◆ TASK DETAILS ◆
The records appear below. Set down exactly each line from the one that contains "Click the Geo Walnut tile image" through the last, both included.

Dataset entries
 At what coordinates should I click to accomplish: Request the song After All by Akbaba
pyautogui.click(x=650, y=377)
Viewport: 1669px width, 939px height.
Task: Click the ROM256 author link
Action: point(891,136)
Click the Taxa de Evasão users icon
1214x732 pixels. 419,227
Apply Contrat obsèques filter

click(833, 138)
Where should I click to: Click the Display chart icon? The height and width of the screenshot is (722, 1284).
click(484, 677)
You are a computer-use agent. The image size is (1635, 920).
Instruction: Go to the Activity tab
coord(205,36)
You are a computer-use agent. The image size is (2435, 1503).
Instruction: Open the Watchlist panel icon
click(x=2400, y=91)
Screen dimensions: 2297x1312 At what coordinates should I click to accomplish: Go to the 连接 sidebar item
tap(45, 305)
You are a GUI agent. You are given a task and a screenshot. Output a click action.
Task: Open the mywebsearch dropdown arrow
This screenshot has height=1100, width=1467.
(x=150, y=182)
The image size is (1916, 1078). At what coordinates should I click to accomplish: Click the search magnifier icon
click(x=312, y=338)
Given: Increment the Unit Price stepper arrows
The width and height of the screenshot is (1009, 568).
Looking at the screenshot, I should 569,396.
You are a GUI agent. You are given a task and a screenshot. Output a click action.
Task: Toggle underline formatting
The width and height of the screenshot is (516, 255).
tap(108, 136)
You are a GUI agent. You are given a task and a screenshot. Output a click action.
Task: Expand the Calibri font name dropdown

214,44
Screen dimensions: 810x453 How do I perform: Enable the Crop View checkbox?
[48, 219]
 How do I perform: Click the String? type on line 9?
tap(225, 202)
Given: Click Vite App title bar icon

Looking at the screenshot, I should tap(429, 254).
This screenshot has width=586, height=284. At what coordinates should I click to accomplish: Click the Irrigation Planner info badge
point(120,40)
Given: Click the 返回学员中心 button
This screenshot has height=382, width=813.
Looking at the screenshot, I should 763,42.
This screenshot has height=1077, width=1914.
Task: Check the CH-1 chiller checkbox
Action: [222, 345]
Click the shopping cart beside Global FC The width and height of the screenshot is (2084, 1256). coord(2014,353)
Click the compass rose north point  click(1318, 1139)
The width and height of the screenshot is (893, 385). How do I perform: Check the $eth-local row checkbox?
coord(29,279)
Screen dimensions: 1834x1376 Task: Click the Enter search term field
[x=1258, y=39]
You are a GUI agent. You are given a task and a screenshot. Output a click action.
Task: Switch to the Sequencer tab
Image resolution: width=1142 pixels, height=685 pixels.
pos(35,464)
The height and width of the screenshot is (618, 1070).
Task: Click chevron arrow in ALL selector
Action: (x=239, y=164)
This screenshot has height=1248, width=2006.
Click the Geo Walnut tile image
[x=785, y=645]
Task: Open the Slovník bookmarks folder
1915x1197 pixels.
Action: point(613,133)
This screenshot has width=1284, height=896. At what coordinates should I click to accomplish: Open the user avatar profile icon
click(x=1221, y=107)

◆ TASK ANSWER ◆
Click the Geo Walnut tile image
[x=785, y=645]
Task: Open the Slovník bookmarks folder
1915x1197 pixels.
Action: point(613,133)
This screenshot has width=1284, height=896. At what coordinates should I click to accomplish: Open the user avatar profile icon
click(x=1221, y=107)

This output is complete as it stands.